Probably one of the best artbooks ever published in the world(?). It’s so good that the local library has a copy of it, which I borrowed and am reviewing here. And happy new year, I guess. GTFO 2009
Coffin: The Art Of Vampire Hunter D is a standalone artbook first published in Japan by the name of かんおけ―吸血鬼ハンターD (Kanoke – Vampire Hunter D), and later published in North America by Dark Horse Press. This supersized artbook collects the illustrations and artwork, all by Amano Yoshitaka, from the Vampire Hunter D series of novels (authored by KIKUCHI Hideyuki), and exhibits approximately 190 pieces of artwork from a span of 14 years. Despite initially being published in North America, this version is currently available for purchase worldwide on all Amazon divisions except for China. As well, the artbook is written in two languages, Japanese and English, where all instances of the original text is placed beside the translation.

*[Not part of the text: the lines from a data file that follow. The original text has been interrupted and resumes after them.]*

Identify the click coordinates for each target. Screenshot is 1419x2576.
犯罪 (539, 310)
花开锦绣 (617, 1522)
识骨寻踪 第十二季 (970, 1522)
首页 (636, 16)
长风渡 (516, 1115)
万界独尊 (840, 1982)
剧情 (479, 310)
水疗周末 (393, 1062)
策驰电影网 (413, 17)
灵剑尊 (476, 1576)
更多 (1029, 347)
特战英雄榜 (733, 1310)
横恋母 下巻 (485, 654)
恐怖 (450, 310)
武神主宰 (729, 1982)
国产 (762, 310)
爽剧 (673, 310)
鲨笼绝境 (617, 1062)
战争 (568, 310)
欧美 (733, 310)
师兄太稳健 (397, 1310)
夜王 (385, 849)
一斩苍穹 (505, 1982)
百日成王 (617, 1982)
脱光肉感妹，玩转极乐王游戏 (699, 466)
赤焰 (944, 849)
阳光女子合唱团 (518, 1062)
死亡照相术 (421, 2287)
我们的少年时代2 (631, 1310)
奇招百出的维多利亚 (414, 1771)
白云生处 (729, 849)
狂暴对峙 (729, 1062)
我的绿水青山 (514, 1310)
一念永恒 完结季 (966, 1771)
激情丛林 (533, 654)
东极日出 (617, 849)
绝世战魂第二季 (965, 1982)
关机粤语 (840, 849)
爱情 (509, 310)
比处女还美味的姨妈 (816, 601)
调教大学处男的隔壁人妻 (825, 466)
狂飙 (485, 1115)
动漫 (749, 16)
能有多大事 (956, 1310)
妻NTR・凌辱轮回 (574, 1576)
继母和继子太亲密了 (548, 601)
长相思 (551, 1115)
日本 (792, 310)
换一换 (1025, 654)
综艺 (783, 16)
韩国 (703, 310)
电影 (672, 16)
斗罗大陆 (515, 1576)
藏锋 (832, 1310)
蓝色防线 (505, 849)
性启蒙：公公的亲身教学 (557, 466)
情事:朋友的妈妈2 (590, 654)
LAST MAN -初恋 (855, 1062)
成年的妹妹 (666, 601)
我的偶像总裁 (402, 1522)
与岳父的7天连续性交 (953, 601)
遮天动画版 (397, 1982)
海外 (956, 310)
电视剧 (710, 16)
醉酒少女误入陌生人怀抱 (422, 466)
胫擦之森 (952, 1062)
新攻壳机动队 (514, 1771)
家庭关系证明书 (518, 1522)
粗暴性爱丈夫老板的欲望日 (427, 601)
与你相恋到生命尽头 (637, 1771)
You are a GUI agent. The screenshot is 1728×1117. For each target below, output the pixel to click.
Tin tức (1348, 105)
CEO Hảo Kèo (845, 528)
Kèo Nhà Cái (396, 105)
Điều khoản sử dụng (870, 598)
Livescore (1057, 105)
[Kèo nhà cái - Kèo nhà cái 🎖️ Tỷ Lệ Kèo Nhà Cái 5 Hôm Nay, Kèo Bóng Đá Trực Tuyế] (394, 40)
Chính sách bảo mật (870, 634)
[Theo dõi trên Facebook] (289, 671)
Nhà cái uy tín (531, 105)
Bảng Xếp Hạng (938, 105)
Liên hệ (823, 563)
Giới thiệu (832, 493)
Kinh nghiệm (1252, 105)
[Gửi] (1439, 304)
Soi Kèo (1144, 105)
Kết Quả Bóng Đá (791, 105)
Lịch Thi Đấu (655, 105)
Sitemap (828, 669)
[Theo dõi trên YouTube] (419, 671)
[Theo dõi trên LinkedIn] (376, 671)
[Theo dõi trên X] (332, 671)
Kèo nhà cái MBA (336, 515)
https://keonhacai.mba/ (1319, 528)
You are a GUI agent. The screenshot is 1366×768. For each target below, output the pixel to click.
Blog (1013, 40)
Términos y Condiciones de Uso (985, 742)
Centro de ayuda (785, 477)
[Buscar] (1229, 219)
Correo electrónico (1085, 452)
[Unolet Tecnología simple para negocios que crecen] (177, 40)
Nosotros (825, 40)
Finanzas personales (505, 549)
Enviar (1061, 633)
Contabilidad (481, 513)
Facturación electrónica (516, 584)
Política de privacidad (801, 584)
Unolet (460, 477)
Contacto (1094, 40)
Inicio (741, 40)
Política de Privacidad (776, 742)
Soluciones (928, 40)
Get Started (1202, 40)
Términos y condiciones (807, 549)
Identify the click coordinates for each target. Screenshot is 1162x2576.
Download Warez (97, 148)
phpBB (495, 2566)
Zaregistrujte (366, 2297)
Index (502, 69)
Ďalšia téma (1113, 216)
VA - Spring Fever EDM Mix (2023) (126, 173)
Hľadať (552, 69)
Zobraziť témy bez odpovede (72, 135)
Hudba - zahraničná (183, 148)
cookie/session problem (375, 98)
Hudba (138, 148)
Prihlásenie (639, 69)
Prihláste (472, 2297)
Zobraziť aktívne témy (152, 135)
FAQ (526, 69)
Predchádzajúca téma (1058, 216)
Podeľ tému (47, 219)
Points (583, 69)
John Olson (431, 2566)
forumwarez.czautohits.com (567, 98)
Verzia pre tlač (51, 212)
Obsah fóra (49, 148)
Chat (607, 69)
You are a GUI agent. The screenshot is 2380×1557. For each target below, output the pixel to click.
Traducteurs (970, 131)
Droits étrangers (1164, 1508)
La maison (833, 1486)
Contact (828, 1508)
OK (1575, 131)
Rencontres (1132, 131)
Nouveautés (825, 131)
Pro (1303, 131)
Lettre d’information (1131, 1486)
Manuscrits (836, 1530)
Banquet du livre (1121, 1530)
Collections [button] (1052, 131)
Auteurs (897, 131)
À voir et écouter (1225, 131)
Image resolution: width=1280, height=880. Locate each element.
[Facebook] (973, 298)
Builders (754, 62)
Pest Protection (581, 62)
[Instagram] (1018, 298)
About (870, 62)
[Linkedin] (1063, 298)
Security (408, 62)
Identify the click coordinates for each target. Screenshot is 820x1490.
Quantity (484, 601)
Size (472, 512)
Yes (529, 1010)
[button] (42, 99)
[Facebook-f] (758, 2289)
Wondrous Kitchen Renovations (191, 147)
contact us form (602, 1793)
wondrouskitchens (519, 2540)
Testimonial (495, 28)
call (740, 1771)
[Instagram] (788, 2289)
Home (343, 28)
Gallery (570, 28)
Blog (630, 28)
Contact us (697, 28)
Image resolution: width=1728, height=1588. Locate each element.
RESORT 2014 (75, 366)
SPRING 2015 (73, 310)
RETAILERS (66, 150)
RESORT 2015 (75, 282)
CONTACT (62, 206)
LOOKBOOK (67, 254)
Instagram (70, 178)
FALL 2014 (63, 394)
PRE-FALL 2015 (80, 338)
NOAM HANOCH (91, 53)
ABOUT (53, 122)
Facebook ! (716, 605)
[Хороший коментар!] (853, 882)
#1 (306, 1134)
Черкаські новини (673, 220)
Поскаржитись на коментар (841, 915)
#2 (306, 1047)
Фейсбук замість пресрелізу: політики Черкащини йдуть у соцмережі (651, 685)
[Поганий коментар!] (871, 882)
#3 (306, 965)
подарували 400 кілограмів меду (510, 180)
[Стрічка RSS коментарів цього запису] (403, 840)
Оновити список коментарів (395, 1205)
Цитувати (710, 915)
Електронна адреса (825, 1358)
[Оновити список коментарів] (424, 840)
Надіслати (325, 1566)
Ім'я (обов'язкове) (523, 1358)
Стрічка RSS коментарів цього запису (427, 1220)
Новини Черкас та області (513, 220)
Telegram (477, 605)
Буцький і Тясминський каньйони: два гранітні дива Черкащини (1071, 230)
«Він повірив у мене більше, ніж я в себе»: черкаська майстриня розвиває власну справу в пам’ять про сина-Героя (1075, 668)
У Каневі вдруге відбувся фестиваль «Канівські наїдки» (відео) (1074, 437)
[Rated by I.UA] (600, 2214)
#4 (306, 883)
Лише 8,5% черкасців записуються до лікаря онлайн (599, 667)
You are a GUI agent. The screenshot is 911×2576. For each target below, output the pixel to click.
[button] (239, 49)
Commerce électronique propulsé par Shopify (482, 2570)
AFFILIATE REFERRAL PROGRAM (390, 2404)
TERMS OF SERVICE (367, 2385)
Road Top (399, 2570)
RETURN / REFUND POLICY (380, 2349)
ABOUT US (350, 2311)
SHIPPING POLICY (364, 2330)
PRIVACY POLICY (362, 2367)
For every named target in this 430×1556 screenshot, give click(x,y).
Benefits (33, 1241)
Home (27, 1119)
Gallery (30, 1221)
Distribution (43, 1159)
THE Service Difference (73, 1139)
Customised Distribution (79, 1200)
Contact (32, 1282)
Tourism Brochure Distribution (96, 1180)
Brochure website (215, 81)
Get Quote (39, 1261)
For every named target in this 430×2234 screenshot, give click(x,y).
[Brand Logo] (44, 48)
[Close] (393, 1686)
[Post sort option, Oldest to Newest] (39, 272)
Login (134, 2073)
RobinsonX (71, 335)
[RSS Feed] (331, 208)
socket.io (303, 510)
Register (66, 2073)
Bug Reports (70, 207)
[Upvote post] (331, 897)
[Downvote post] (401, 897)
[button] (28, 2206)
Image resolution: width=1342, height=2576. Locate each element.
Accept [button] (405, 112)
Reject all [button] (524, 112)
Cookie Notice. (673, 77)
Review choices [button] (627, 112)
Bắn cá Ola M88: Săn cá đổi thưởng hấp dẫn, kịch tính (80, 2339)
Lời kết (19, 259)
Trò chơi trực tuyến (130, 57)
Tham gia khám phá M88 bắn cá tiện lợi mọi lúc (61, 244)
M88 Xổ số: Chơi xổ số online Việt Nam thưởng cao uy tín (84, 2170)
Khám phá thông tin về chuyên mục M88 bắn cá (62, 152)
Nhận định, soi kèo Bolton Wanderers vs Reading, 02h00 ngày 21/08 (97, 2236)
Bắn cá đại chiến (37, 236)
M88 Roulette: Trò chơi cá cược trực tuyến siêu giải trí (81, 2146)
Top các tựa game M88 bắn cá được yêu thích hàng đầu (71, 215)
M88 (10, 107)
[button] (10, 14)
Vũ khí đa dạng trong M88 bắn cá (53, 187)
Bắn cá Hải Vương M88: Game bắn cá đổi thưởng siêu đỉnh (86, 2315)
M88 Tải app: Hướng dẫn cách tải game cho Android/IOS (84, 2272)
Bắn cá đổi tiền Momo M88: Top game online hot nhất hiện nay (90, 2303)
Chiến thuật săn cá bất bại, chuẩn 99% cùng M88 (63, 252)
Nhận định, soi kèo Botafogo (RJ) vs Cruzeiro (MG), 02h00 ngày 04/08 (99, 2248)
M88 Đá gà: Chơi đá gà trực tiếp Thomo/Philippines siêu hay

The contents of the book, in order of appearance, include
1. Short introduction by KIKUCHI Hideyuki (1 page)
2. Vampire Hunter D-Portrait of Ixobel- by Kikuchi Hideyuki (6 pages; Exclusive Vampire Hunter D Short Story)
3. Illustrations from Vampire Hunter D by AMANO Yoshitaka (190 pages)
4. Painting Data (2 pages)
5. Notes by Amano Yoshitaka (1 page)
6. Profile of Amano Yoshitaka (1 page)
Opinion: This print publication is so amazing that I don’t really know where to start. Just picking it up and seeing its sheer size had already left an impeccable first impression on me, and it further reinforced that perfect impression by amazing me with its complete contents and high print quality. To be honest, I wasn’t much of a fan of Amano’s illustrations – I thought that they were unique and slightly eerily cool, but they weren’t exactly my favourite. However, this book completely changed my opinion of Amano’s work because it really showed off his versatilty and skill as a true artist. There are so many different styles that Amano uses here (not at all limited to the “usual” wispy, thin style!), and this book can be quite aptly described as successfully representing the “many styles of Amano”.